Don: The blender was broken at the diner.
Betty: And you wouldn't dare deprive them of dessert.

 

And after that scene, I didn't get the impression that Don disappeared to phone calls until he left on his trip. The show is an ensemble and focuses on the advertising. However, in just the three eps between New Business and Don's departure in Lost Horizon, Don took Sally and her friends out to dinner before she left on a long road trip and Don went to the Francis residence (again with the appearance of habit) to drive Sally back to school and see his sons.

 

 

Well, yeah, but that's about adults dealing with genuinely traumatic situation and they get cut some slack for that. At least as much slack as Don when he's getting black out drunk and forgetting he's supposed to come get the kids.

 

I agree with that- Henry and certainly Betty had more immediately sympathetic reasons for their chaos and any appearance that they checked out. (Although, I don't know if "sympathetic" is exactly the right word. I found Don's early S4 spiral, especially after learning that Anna was dying, and his lost weekend in S6 from the speed and rape flashbacks also really sympathetic. The Henry/Betty cancer storyline was more normal and relatable in its universal awfulness for anyone and it appeared like unique circumstances while Don's periodic spirals occur in his own big ball of weird.)

 

I totally excuse Betty- even if I disagreed with her not telling the children or her choice in leaving the kids with William/Judy.

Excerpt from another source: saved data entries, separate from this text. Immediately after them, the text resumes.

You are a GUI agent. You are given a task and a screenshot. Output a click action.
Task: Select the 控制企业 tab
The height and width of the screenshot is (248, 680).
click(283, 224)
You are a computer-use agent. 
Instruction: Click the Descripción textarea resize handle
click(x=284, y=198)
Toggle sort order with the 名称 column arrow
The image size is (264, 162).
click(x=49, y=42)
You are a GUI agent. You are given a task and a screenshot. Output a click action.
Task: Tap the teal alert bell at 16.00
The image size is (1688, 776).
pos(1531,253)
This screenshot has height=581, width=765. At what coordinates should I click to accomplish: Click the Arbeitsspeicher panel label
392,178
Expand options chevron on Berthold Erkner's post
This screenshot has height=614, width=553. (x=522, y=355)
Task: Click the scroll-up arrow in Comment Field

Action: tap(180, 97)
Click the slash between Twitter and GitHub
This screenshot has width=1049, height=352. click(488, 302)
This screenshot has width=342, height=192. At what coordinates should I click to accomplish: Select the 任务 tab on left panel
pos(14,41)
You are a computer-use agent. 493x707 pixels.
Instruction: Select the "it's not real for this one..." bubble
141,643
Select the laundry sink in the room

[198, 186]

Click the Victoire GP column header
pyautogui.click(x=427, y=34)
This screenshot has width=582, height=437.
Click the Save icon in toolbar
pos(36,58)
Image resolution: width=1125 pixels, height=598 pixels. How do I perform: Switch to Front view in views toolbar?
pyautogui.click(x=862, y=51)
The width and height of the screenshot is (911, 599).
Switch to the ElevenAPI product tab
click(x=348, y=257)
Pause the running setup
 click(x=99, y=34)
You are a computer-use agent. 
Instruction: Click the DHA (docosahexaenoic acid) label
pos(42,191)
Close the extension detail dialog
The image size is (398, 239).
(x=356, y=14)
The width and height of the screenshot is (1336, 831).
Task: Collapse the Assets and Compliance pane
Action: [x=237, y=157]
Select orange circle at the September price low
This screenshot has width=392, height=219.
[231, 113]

However, Don had the excuse that there were other people there for the kids and the show didn't end at that point. Meanwhile with Person to Person, I'm stuck wondering if Henry would ever able to pull himself out his tragic depression at Betty dying or his habits to just be a "see you at dinner" parent and more importantly, I'm stuck wondering if Henry really loved and wanted the kids as a father or if he felt dutiful to them as his beloved Betty's life. Meanwhile, Judy and William are just giant question marks. All I read from them was (somewhat justified) irritation with Don and Betty back in the early '60s.

 

Sure, Don's ability to be a full-time single parent is as much up to question as Henry's ability to fill even some of Betty's caretaker shoes. But at least with Don, I'm sure that he loves the kids and feels responsible to them as HIS KIDS, whether Betty is there or not. Which is correct- they are more Don's responsibility than anyone else's besides dying Betty.

 

 

But the children and custody of the children are not the same thing.  Maybe Don starting to heal himself will indeed mean he'll do that. But even then I think he'd have to work up to slowly. This show's always been pretty adamant about epiphanies having limited effectiveness.

 

Don did have an epiphany in Person to Person but I read him as an OK father in S4-5 (I don't even know if I'd use Weiner's "good") who had a Terrible No Good Very Bad Year in S6 that still had parenting bright spots. Then in S7, IMO, Don was healing slowly and consistently for the entire season. I thought it was have been In Character for him to immediately head back in Person to Person to take his children. He actually somewhat disappointed my expectations by having his detour (although, it was understandable since Betty and Sally told him NOT to come back and Betty made it a dying wish of hers). Don ended up having an epiphany that I really believed in and got right to the heart of his issues- but IMO, I don't hang my belief that he went back and eventually took full custody just based on the last ten minutes of Person to Person.